Should you just hunker down, keep your nose to the grindstone and accept your fate? Maybe not. And you might find inspiration in a new book by Bernie Roth, one of the founders of Stanford University's prestigious design school. Roth shares a simple yet powerful method that can help you break through the obstacles keeping you from achieving important life goals.
The book is titled "The Achievement Habit: Stop Wishing, Start Doing, and Take Control of Your Life."
If you're in your 50s and 60s, retirement is one of those important life goals that deserves careful attention. Deciding when and how to transition from your career job is one of the most important decisions you'll make. Many people in their later years are dissatisfied with their working situation for a host of reasons. When that's the case, it's common to think that "not working," aka retirement, will make you happier.
Indeed, many retirees report that they're glad they retired. Wanting to retire is a very reasonable goal.
Roth's technique goes like this: To overcome obstacles to your goal, ask yourself what you stand to gain from achieving the goal, and then explore all the possible alternative ways you can realize these benefits.
Applying this technique to your retirement decision, you'd start by asking yourself, What do I stand to gain if I retire? How will my life improve?
Typical positive reasons to retire might include spending more time with your spouse, family and friends; having the freedom to pursue hobbies and interests; taking a new career direction; volunteering; traveling; taking care of your health and so on.
Typical negative reasons might include leaving an unfavorable work environment or a boss who's a jerk, boredom with the same job you've done for years, being tired of a long commute, not keeping up with new skills required for your job, having poor health, needing time to care for a family member and so on.
Most people have a combination of positive and negative factors that might affect their decision to retire, and those reasons will be different for everybody.
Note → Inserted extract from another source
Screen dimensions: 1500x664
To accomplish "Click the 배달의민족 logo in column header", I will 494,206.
By answering the questions above, you've defined what's really important for your life by identifying all the ways that retirement will benefit you and improve your life.
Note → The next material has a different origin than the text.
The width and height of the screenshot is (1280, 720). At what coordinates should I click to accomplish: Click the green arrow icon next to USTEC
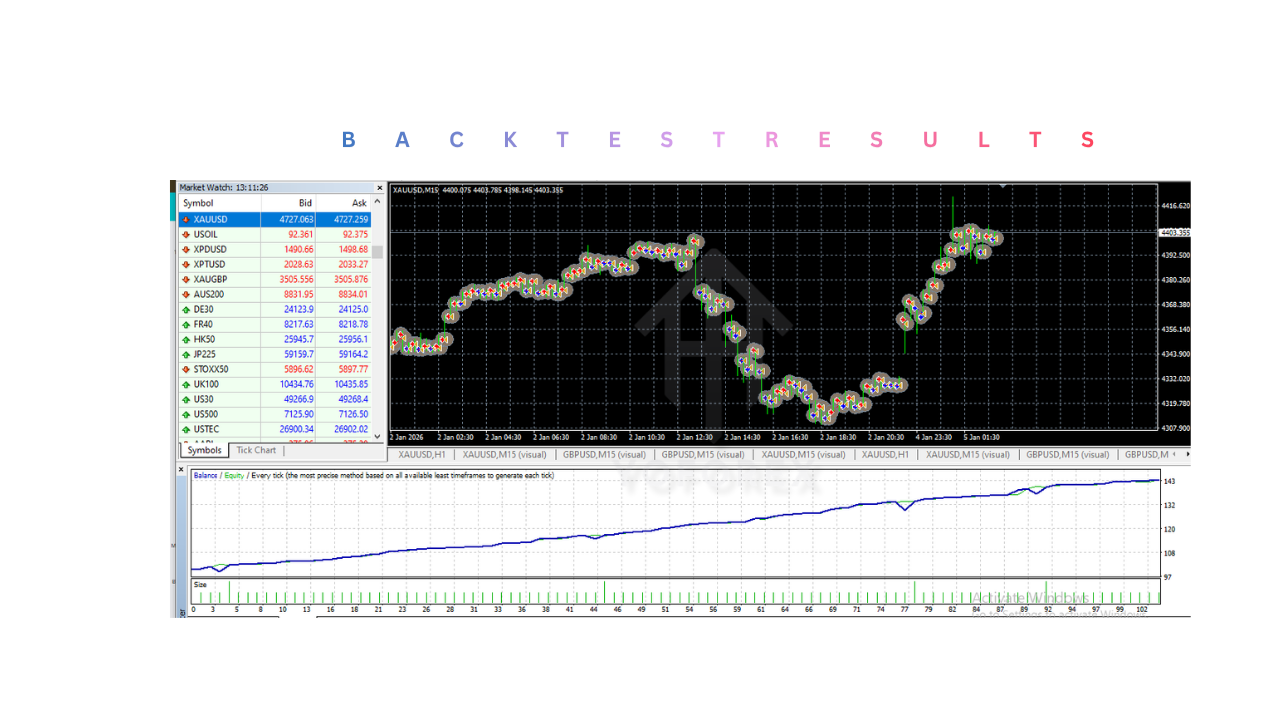tap(186, 429)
So, how can you get these benefits? Can you realize them without retiring? Let's look at a few examples to see how that might be possible.
Suppose you want more time to pursue hobbies and interests, or to volunteer. You can free up substantial time a number of ways without being fully retired. You could work three or four days a week instead of five. Consider this to be a "practice retirement" because you'll be earning 60 percent to 80 percent of the income you received while working full time. This percentage is a typical target for retirement income. This would help you see if you can live on a reduced income while gaining more free time.
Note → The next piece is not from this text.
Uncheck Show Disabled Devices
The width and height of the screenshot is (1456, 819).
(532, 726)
You can also find more time by deciding to stop watching TV, say, for two days a week. If you're like the average American, you watch four hours of TV per day, so this frees eight hours a week, or more than 400 hours a year. This might give you more than enough time to pursue your hobbies or interests.
Suppose you're tired of the commute, a common complaint of career workers. Can you move closer to work, carpool or telecommute a few days per week instead?
Suppose you don't like your boss, you're bored at work, or you want to take your career in a new direction. Can you apply for a transfer, ask for different responsibilities or find another job?
Have a cause that you're passionate about? Use some of your newfound free time to give it a try. Some employers actually encourage their employees to volunteer and give them time off for that purpose.
Want more peace in your life? Design your own sabbatical day where you set aside all electronic devices and take a walk, read a book and just spend time away from your normal routine to refresh and reboot.
Want to take better care of your health? Many employers offer wellness programs, with time and incentives to participate in health-promoting activities.
Clearly, you don't have to retire completely to enjoy the benefits of retirement. If you identify how retirement can improve your life, you might find other ways to realize these benefits now. You might be surprised with your ingenuity. If you use some of these ideas to delay your retirement by just three to five years, you'll significantly improve your financial situation when you do fully retire.
Of course, applying Roth's technique to retirement won't magically take care of the very serious issues boomers face in retirement. They'll still need to deal with inadequate financial resources and costly health challenges. But his method doesn't involve putting lipstick on a pig, either. Instead, it gives you the power to overcome the barriers to happiness and life satisfaction in your retirement years.
Many people have legitimate obstacles to retirement, many of which may seem unfair. It's your choice, however, whether to accept your fate or do something about it.
If you're in your 50s, 60s or older, a better definition of retirement might mean finding the determination and creativity to fix the important things that you don't like about your life that are within your control. Then make peace with the things you can't control -- and live the best life you possibly can during the time you have left.